begin GIVEN RECORDS

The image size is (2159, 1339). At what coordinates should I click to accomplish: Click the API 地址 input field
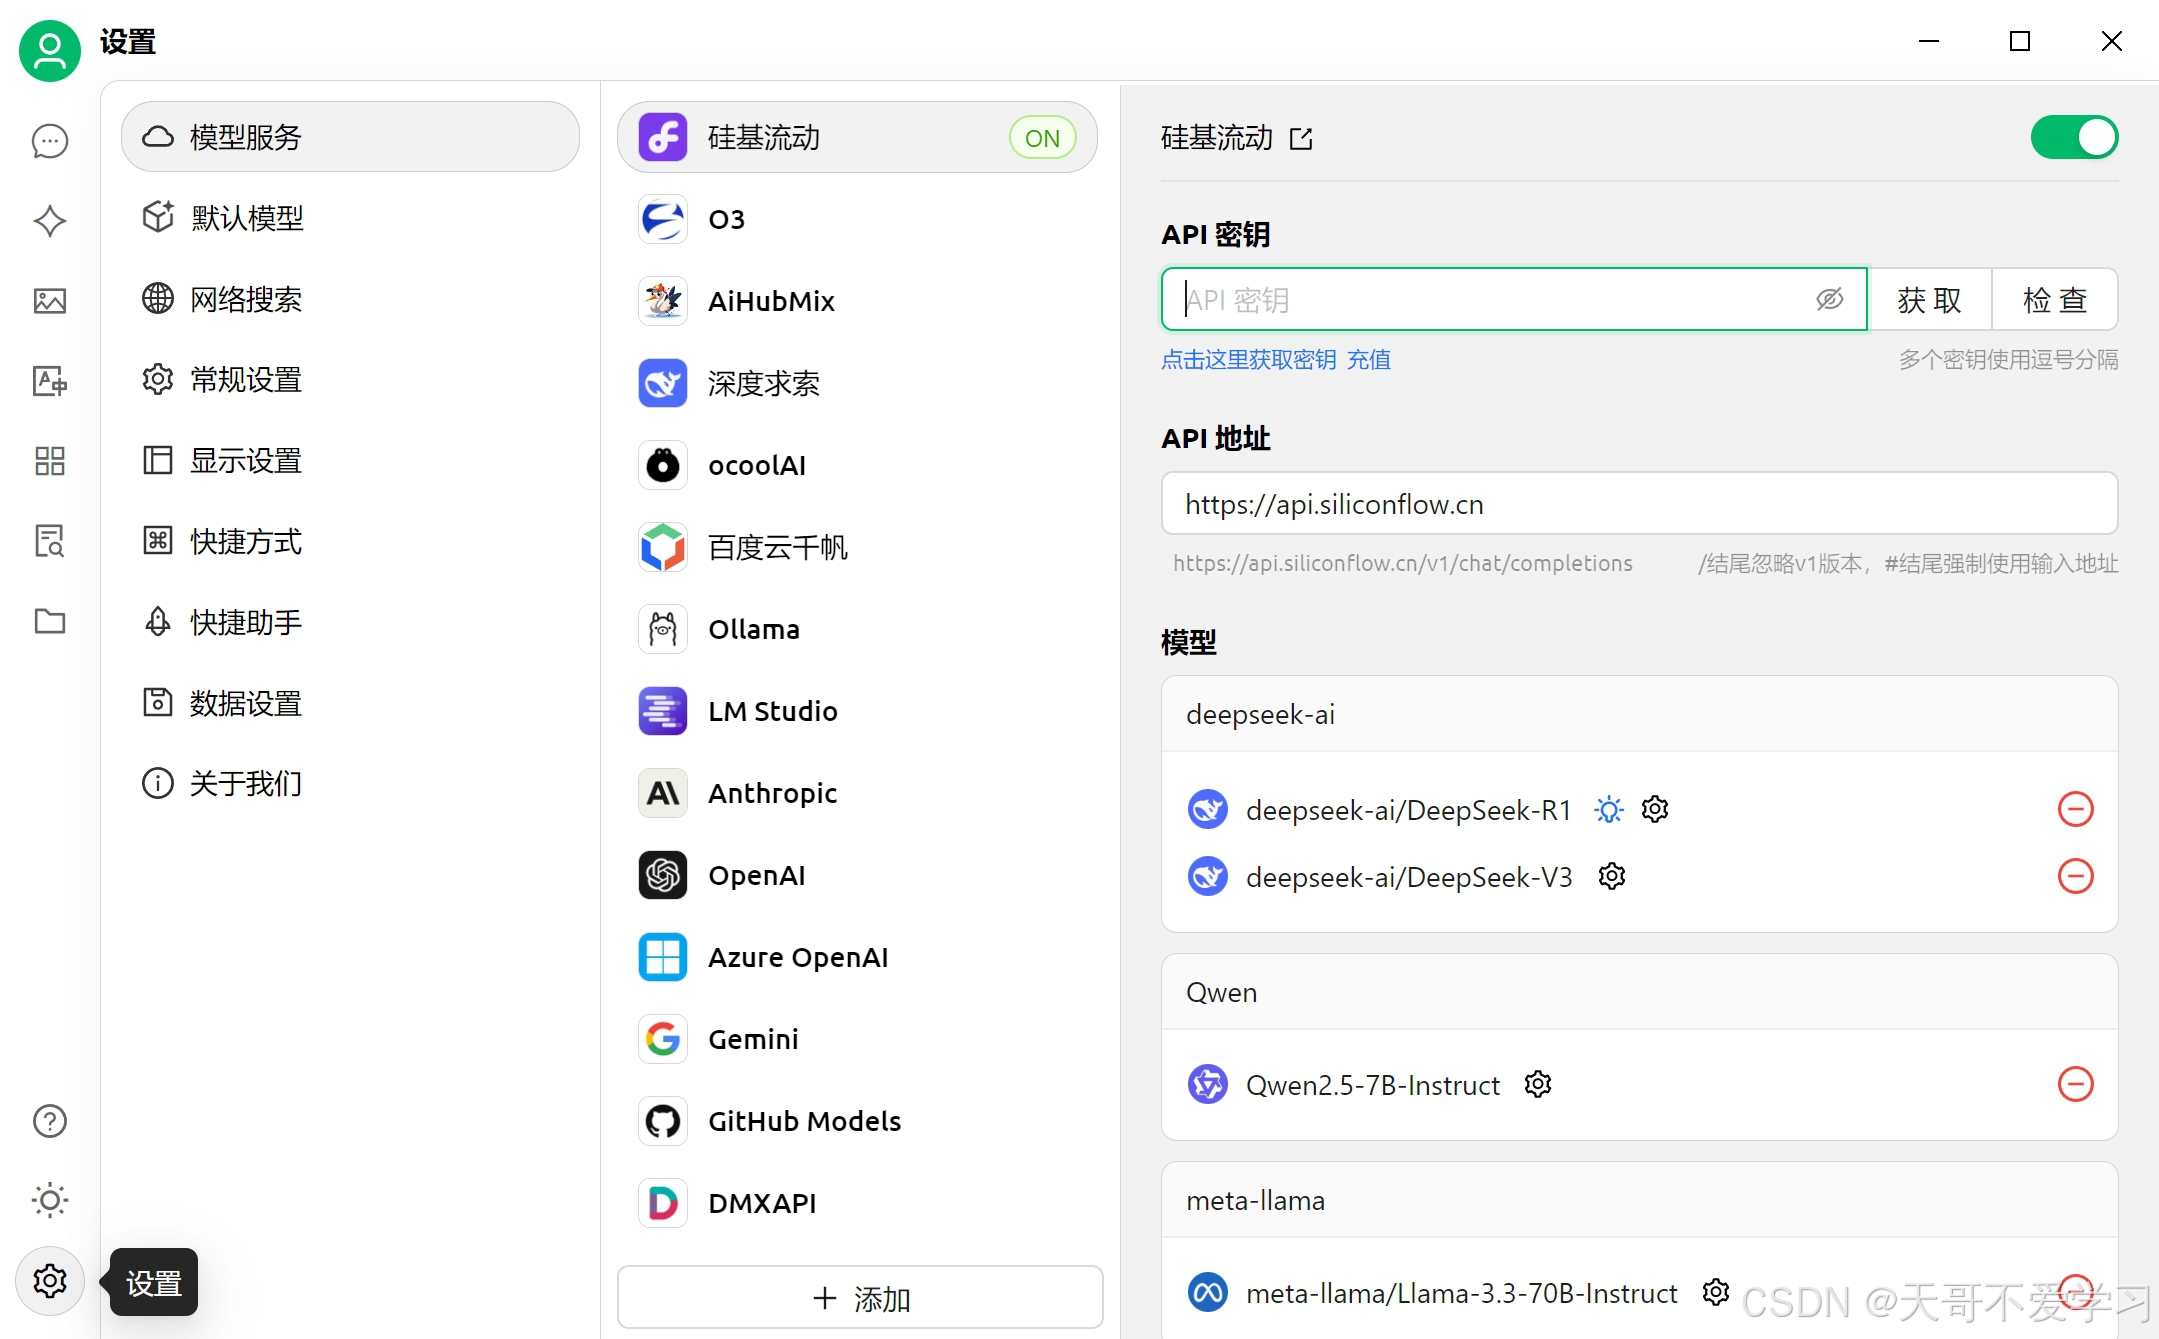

end GIVEN RECORDS
begin GIVEN RECORDS

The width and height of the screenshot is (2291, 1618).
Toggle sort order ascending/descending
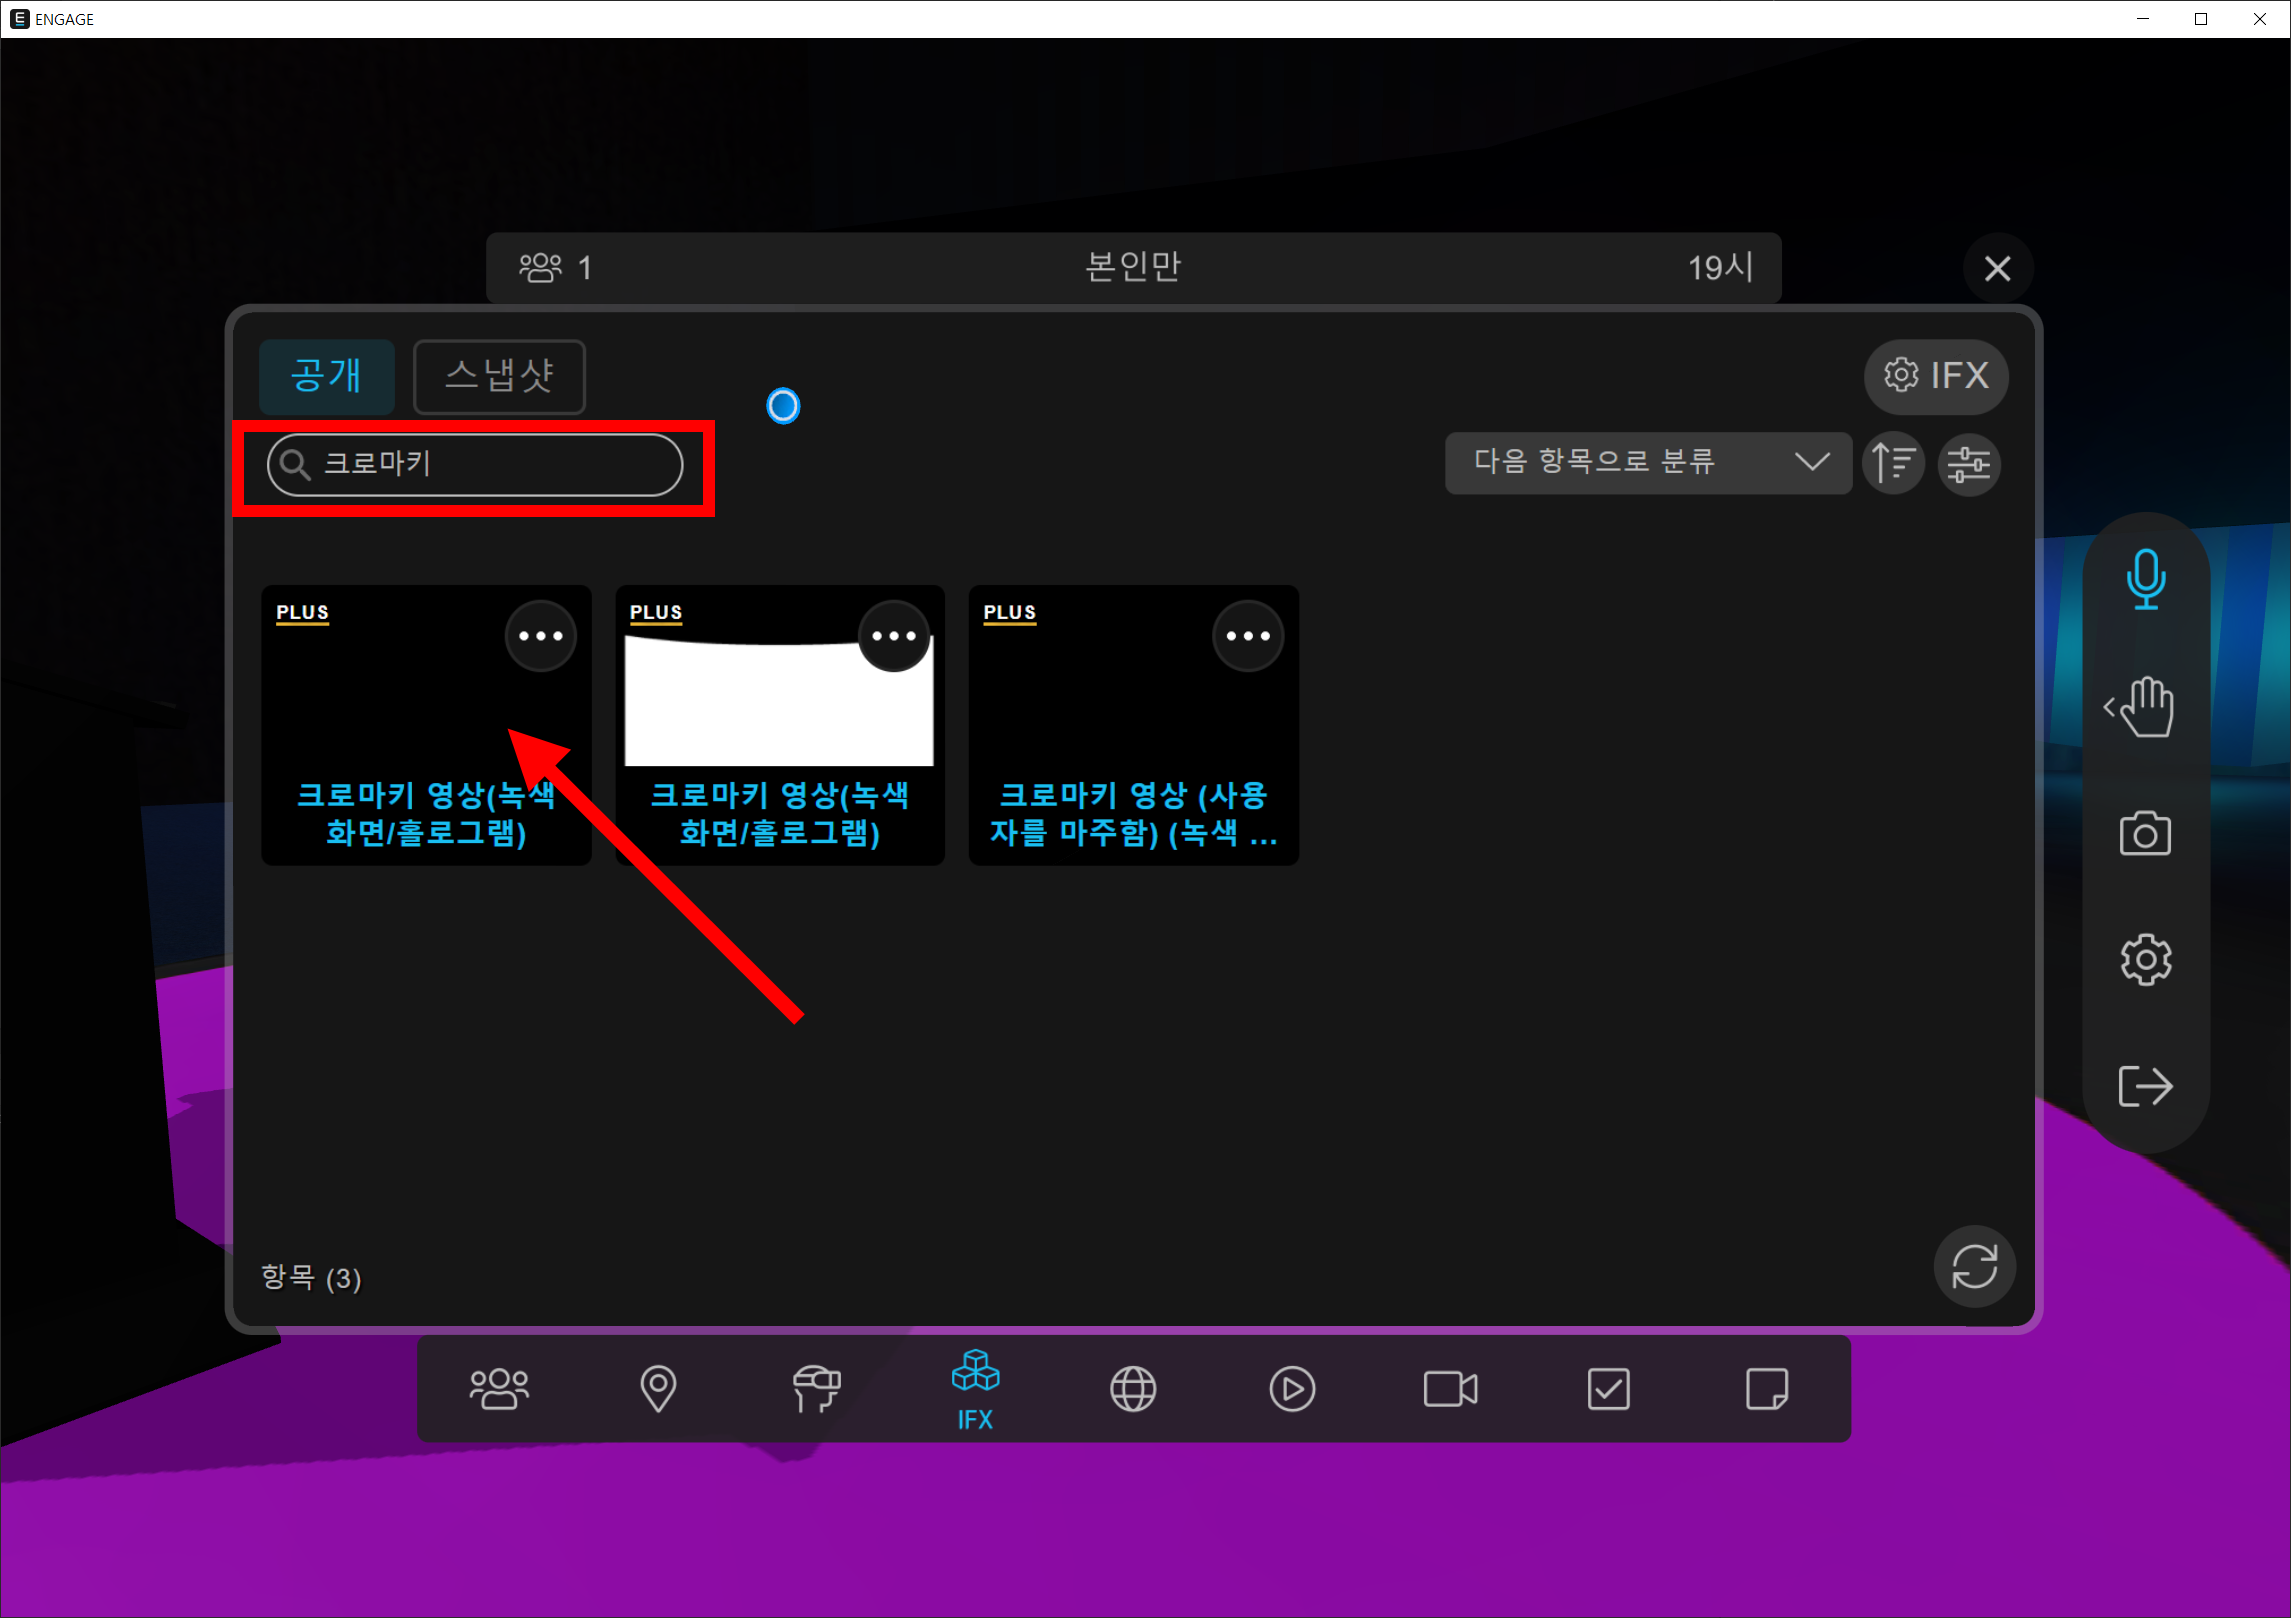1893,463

end GIVEN RECORDS
begin GIVEN RECORDS

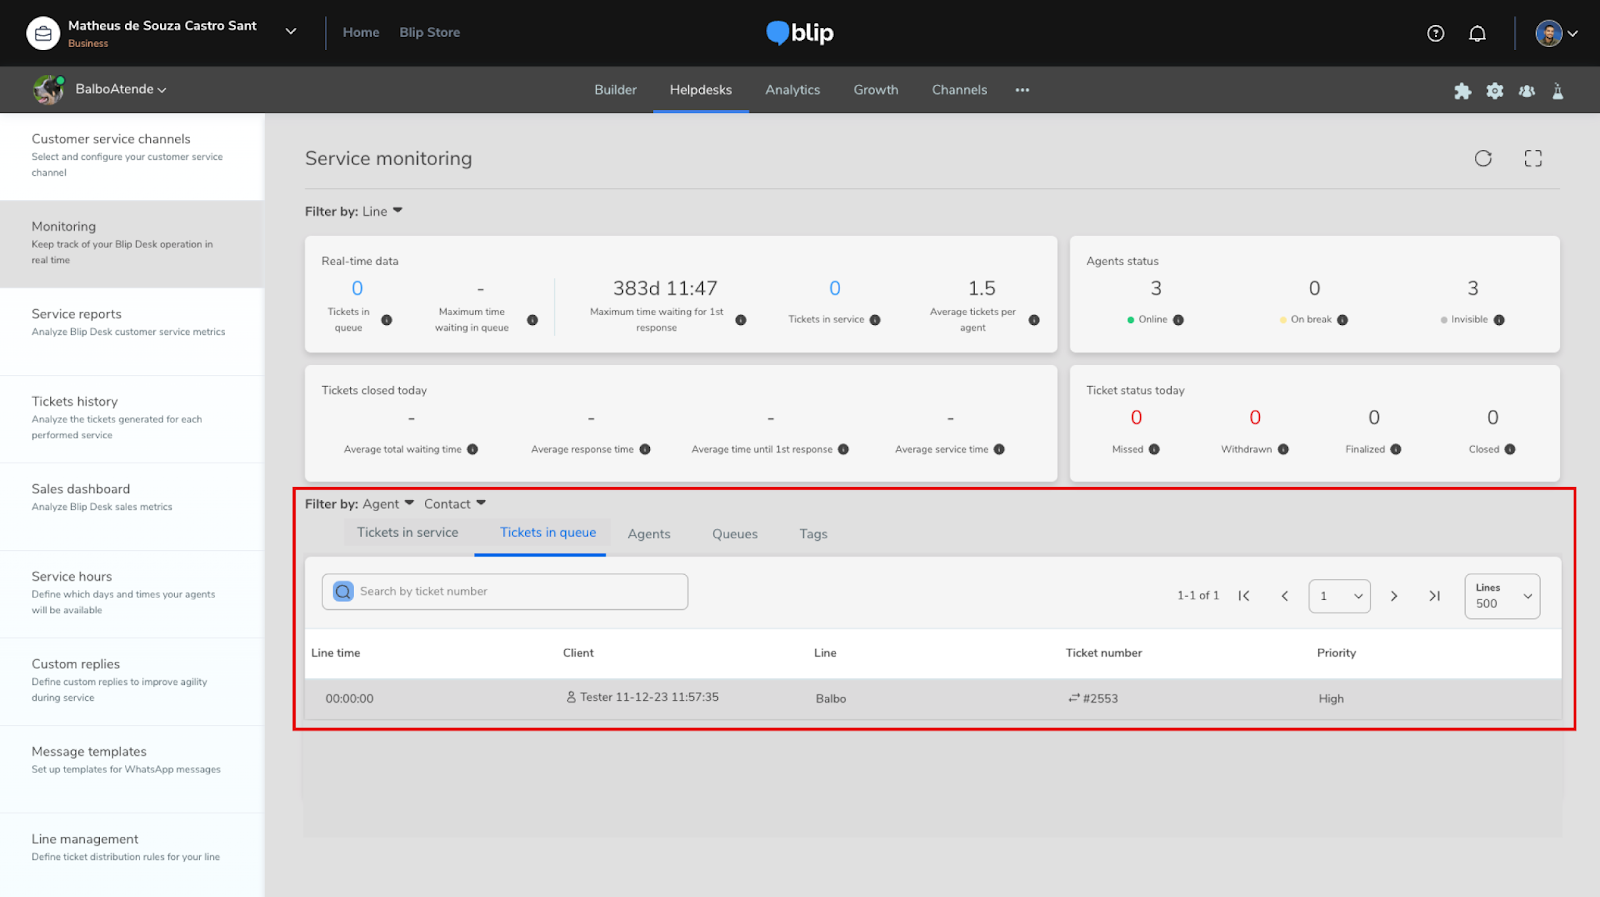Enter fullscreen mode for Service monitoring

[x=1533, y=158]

end GIVEN RECORDS

• [OBJECTIVE]:
Write out the lines from the one containing "Enter fullscreen mode for Service monitoring" through the one containing "[x=1533, y=158]", inclusive, and leave the pictures out of your answer.

• [REPLY TO THE TASK]:
Enter fullscreen mode for Service monitoring

[x=1533, y=158]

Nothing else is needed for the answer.